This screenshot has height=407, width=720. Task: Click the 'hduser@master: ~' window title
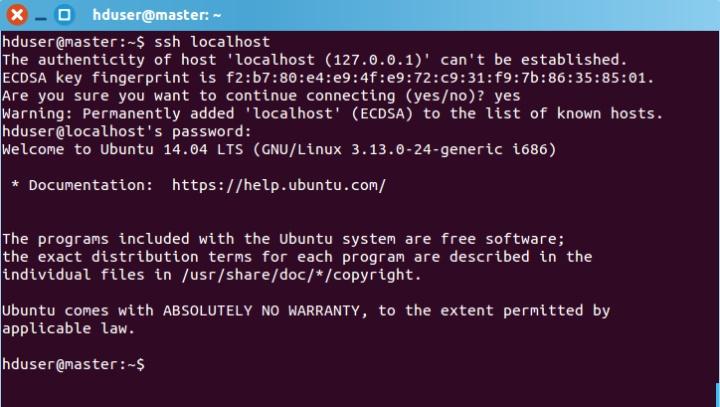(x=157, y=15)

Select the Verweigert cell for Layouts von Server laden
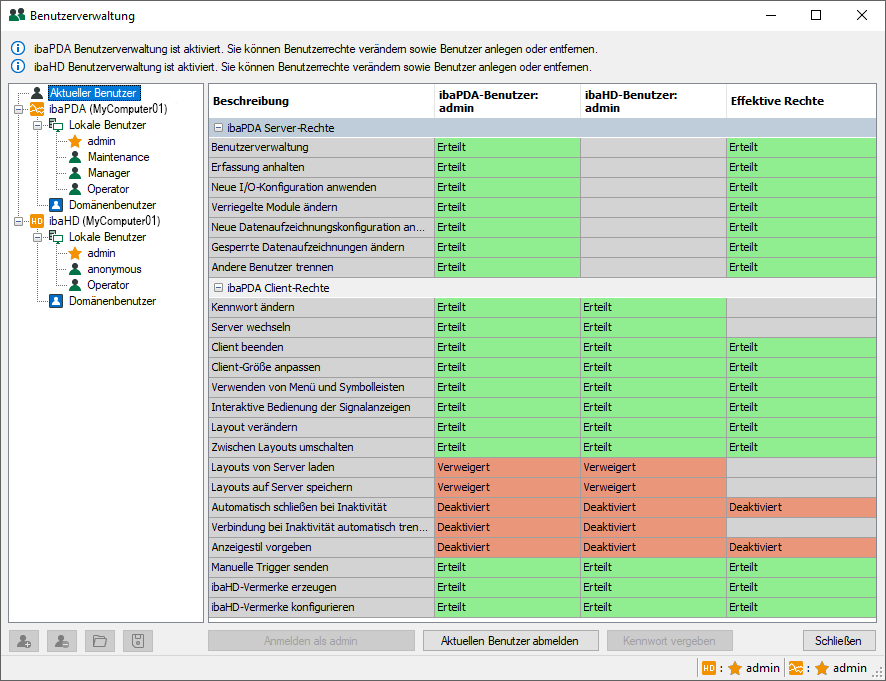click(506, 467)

* * *

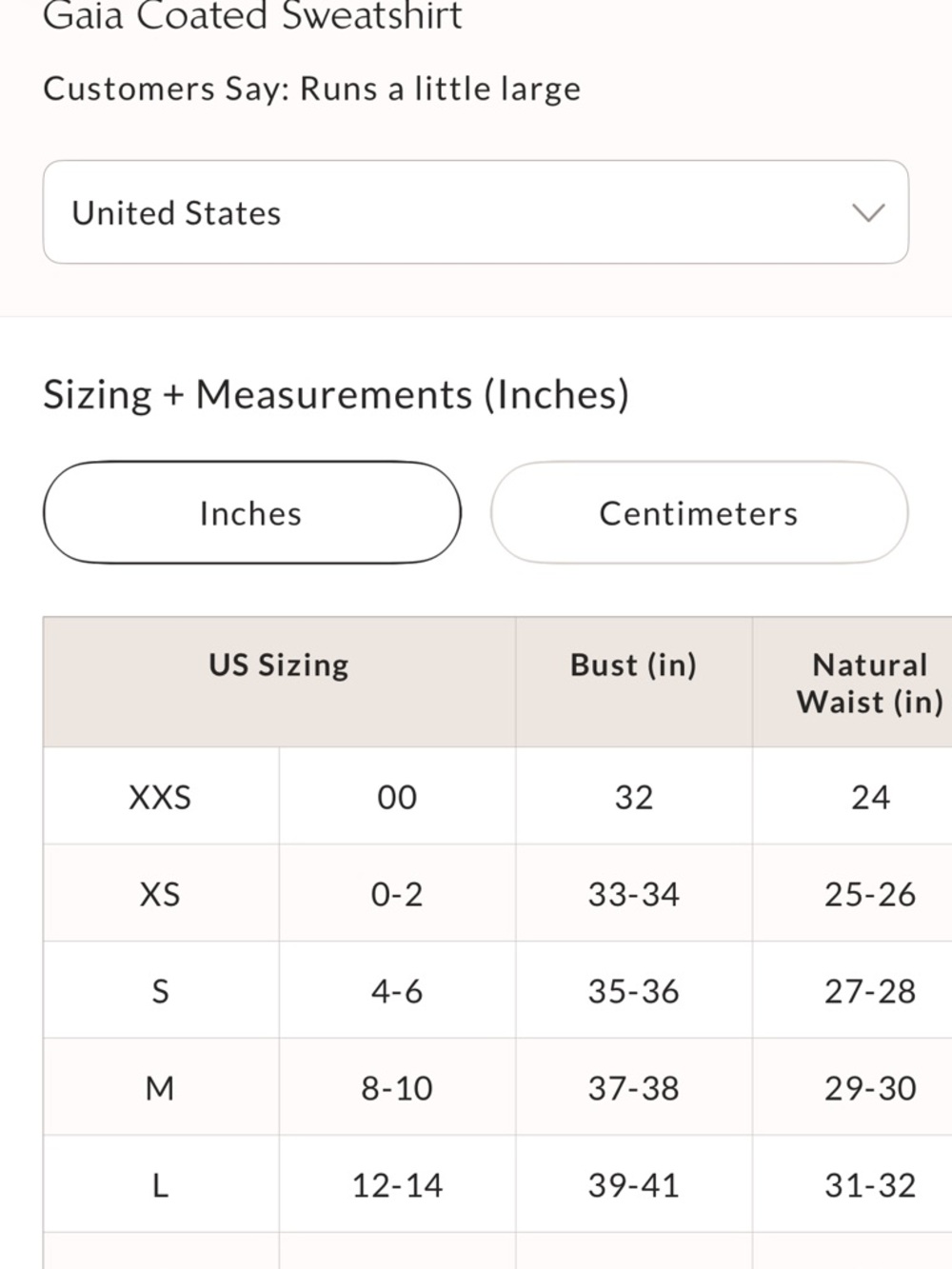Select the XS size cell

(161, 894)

◆ WHAT IS EXPECTED ◆
Can you reproduce the listing from the line containing "This screenshot has" through the line containing "click(506, 467)", with the pictures left out?

◆ RESPONSE TO THE EXERCISE ◆
This screenshot has height=407, width=720. Task: Click the 'hduser@master: ~' window title
(x=157, y=15)

Select the Verweigert cell for Layouts von Server laden
click(506, 467)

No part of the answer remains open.